We can use a variable nonzero to count the number of letters where the current count is non-zero.
class Solution {
public int maxChunksToSorted(int[] arr) {
Map<Integer, Integer> count = new HashMap();
int ans = 0, nonzero = 0;
int[] expect = arr.clone();
Arrays.sort(expect);
for (int i = 0; i < arr.length; ++i) {
int x = arr[i], y = expect[i];
count.put(x, count.getOrDefault(x, 0) + 1);
if (count.get(x) == 0) nonzero--;
if (count.get(x) == 1) nonzero++;
count.put(y, count.getOrDefault(y, 0) - 1);
if (count.get(y) == -1) nonzero++;
if (count.get(y) == 0) nonzero--;
if (nonzero == 0) ans++;
}
return ans;
}
}
除开上面那句话, 这个算法的思路还是很明确的, 因为确实是这样, 当你从0开始走的时候, 你expected的counts信息, 你是知道的, 这个就很明显可以用sliding window来解决;
稍微有点看不懂, 大概比算了一下. 顺便, 这个是5,4,3,2,1,6的trace:
i:(0), nonzero:(0)
{}
i:(1), nonzero:(2)
{1=-1, 5=1}
i:(2), nonzero:(4)
{1=-1, 2=-1, 4=1, 5=1}
i:(3), nonzero:(4)
{1=-1, 2=-1, 3=0, 4=1, 5=1}
i:(4), nonzero:(2)
{1=-1, 2=0, 3=0, 4=0, 5=1}
i:(5), nonzero:(0)
{1=0, 2=0, 3=0, 4=0, 5=0}
注意, 在[2]的位置, 不要算错了; 我比算的时候在这里一直算错的;
这里的这个nonzero判断的实际上是指的两个array的针对某一个字母的count的差值不是zero: 那么说明两个的frequency不一致; 理解了这个变量的意思, 这个算法还是不难看懂的;
注意他这里还是不少技巧的, 一个是moore voting类型的一个计算; 这里这个差值的定义, 其实是有点类似Moore voting里面的那种统计方式的; 不过后来想想其实也不一样, 其实这里就是计算差值而已;
novelty counting
另外一个技巧, 就是看他这里是怎么来判断nonzero的更新的; 这个计算方式实际上是非常类似NLP的时候Jason教的novelty count; 反正你就是正常的更新count, 然后每次更新完了记得检查一下更新之后的结果就行了; 这个技巧还是可以的;
Approach #2: Sorted Count Pairs [Accepted]
Intuition
As in Approach #1, let's try to find the smallest left-most chunk, where we have some expectation expect = sorted(arr)

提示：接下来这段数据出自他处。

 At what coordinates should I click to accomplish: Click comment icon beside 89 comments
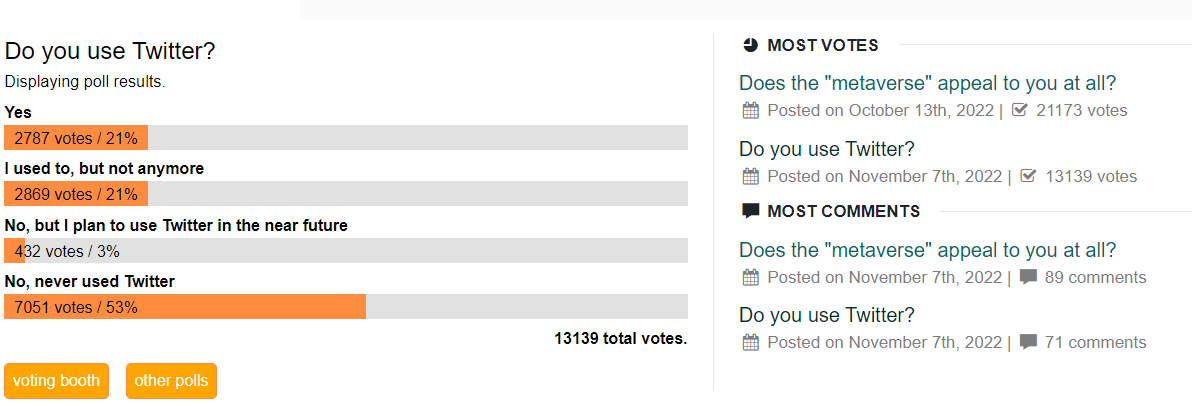point(1029,278)
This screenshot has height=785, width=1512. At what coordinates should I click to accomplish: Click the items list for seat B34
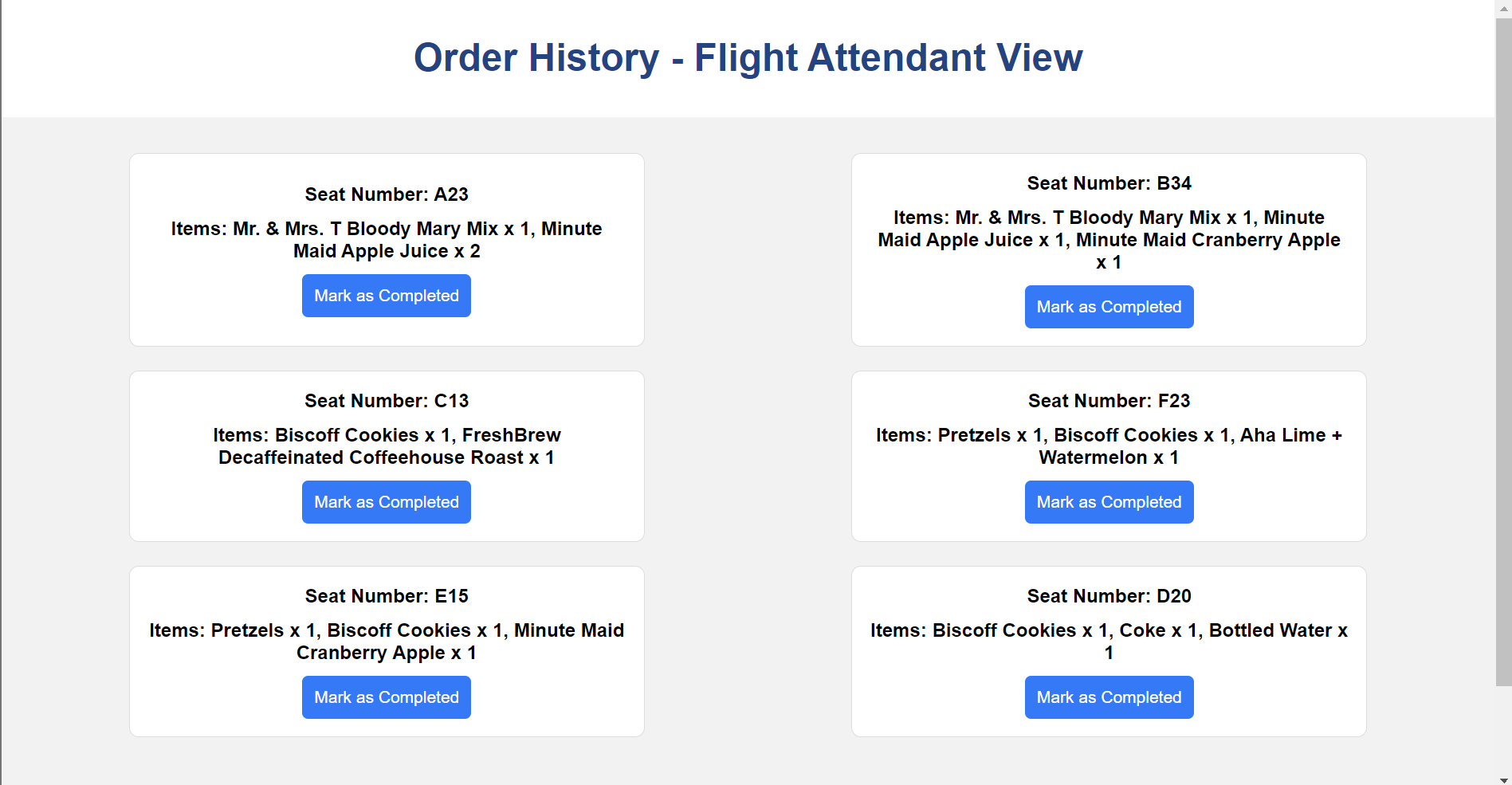tap(1109, 240)
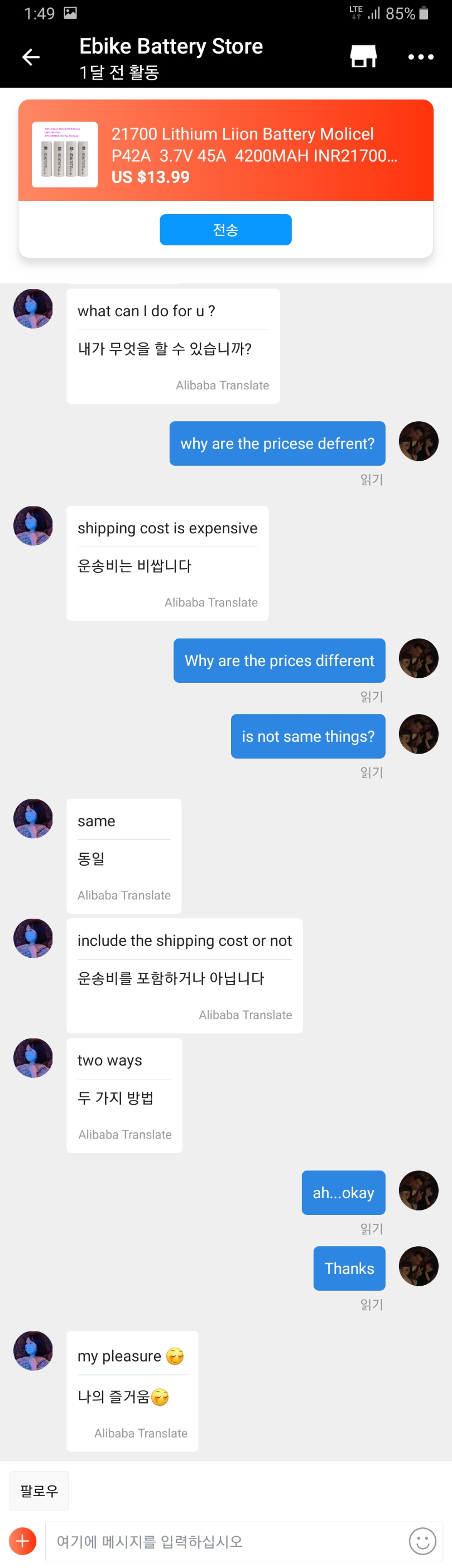
Task: Tap the red plus attachment icon
Action: (x=22, y=1540)
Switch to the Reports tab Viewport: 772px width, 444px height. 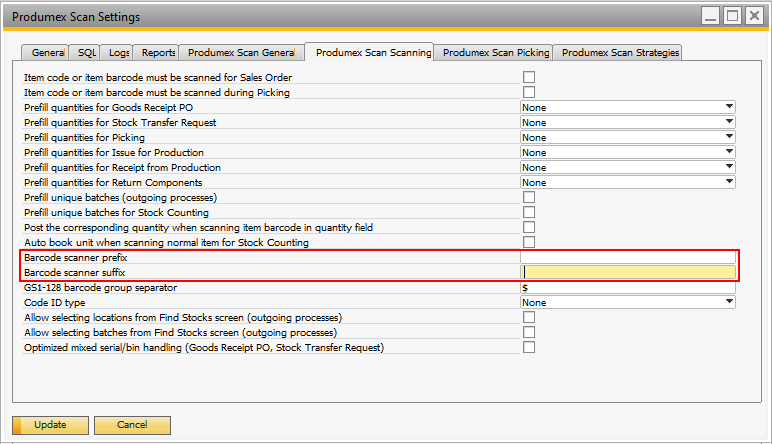(x=158, y=52)
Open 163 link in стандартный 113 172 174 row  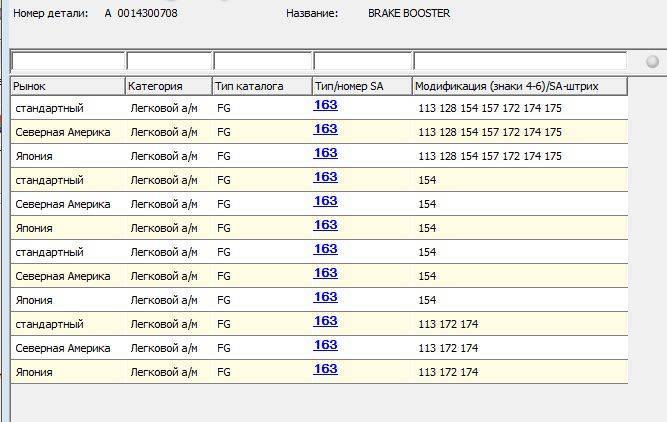(326, 321)
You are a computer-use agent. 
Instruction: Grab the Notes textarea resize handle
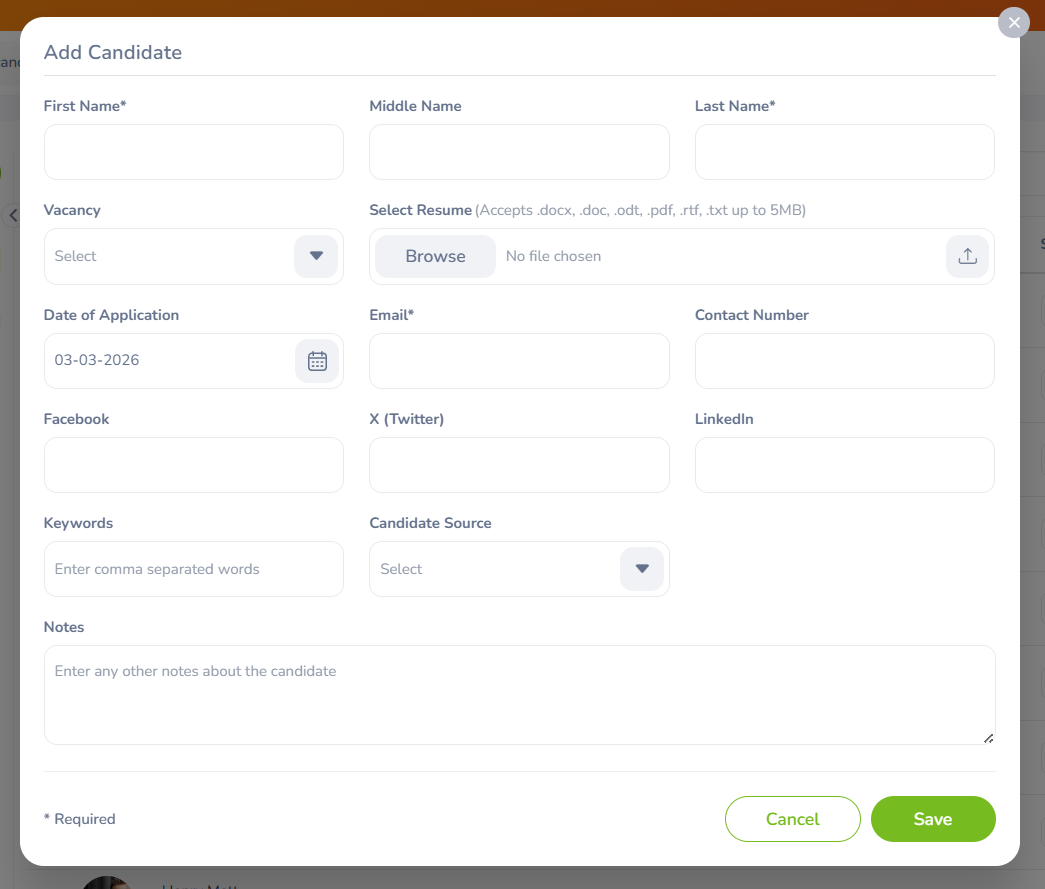pyautogui.click(x=988, y=738)
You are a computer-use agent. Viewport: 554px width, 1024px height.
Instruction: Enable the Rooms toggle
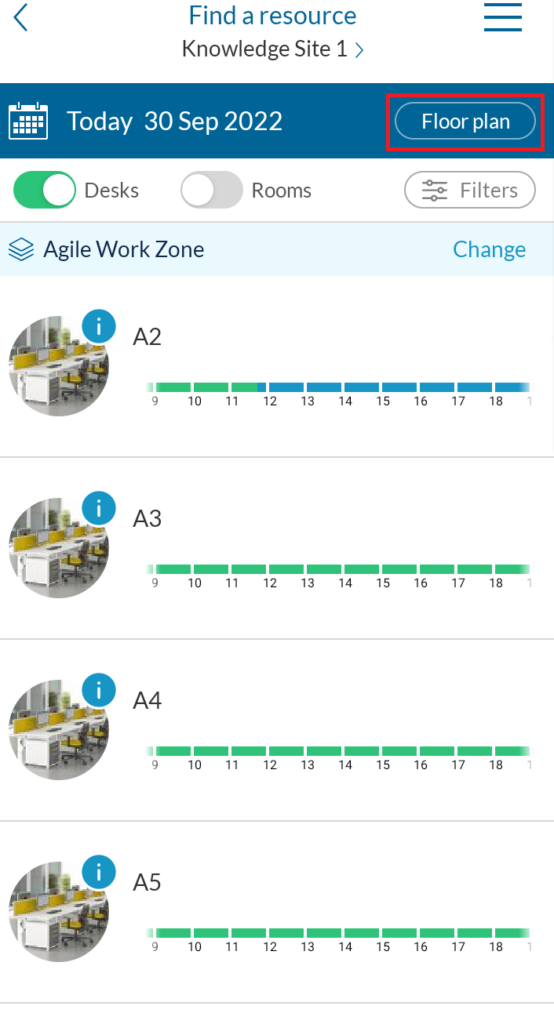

If the elements were distinct, then it is enough to find the smallest k with max(arr[:k+1]) == expect[k], as this must mean the elements of arr[:k+1] are some permutation of expect[:k+1].
Since the elements are not distinct, this fails; but we can amend the cumulative multiplicity of each element to itself to make the elements distinct.
Algorithm
Instead of elements x, have counted elements (x, count) where count ranges from 1 to the total number of x present in arr.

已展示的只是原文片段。